When the speaker first appears on the screen, I pause when her full appearance is on the screen and ask students to silently take notes about the ethos she's establishing with her clothing choices, hairstyle, make-up, etc. I also ask them to write down their bias towards her without even hearing her speak.
I begin the video, and after the first few minutes, I pause again for students to reflect: what has she said to establish her ethos?
We watch the remainder of the video, and students continue to take notes about how the speaker draws on her background and life experiences to establish her ethos.
After the video is finished, I ask students to go to a wall I've created on Padlet.com and share at least one note they took during the video. Students continue sharing until everyone's ideas are on the Padlet wall.
As a class, we look for patterns in the evidence. We decide how we'll categorize the data we've collected. (this depends on the year and the data written down. Sometimes we categorized based on factors of her ethos, sometimes we categorize based on convincing/unconvincing/both, sometimes we categorize based on what she can control, what she can't control, and what she controlled successfully/unsuccessfully). The purpose of this categorization is to get students to think about general ideas in the data, which will lead to their evaluation at the end of this lesson.
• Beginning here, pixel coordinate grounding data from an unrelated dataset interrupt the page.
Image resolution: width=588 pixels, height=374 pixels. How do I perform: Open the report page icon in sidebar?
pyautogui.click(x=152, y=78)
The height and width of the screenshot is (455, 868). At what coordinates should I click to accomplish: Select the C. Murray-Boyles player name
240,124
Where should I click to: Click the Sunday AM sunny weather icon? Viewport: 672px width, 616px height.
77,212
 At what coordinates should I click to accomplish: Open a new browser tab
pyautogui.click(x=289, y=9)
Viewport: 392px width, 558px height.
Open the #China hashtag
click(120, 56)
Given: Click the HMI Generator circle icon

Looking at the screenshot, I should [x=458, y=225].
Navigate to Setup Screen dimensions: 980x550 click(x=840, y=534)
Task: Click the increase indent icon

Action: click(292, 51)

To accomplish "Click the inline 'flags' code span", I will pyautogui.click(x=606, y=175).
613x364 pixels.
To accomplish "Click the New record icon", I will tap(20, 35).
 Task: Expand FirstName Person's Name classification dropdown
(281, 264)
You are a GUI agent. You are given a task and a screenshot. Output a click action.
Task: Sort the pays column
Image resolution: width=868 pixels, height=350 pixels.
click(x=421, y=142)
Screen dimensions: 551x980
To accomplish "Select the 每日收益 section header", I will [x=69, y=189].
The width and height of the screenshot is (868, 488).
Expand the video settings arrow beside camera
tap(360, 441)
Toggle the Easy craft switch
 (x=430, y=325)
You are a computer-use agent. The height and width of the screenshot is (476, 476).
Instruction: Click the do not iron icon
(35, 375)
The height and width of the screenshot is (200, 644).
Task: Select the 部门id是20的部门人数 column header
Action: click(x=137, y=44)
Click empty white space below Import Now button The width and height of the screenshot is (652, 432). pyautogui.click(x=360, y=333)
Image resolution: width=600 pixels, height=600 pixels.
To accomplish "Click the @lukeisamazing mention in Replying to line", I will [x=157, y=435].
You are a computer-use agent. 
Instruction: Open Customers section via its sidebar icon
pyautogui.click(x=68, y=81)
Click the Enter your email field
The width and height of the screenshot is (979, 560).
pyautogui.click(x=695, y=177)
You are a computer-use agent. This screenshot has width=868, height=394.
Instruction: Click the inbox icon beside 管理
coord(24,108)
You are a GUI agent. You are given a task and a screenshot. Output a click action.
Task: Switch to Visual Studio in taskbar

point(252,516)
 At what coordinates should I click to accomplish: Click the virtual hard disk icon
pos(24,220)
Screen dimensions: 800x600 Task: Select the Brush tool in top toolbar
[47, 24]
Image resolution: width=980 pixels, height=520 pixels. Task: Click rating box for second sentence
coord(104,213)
In Google drive, I create a template for an assignment which asks students to
Make a claim about the speaker's persuasiveness.
Gather evidence to support his/her claim.
Organize evidence into a logical argument.
Students are also given a transcript of the Ted Talk to aid in searching for evidence.
Key Standards Supported
Reading Informational Text
Analyze in detail how an author’s ideas or claims are developed and refined by particular sentences, paragraphs, or larger portions of a text (e.g., a section or chapter).
Determine an author’s point of view or purpose in a text and analyze how an author uses rhetoric to advance that point of view or purpose.
Cite strong and thorough textual evidence to support analysis of what the text says explicitly as well as inferences drawn from the text.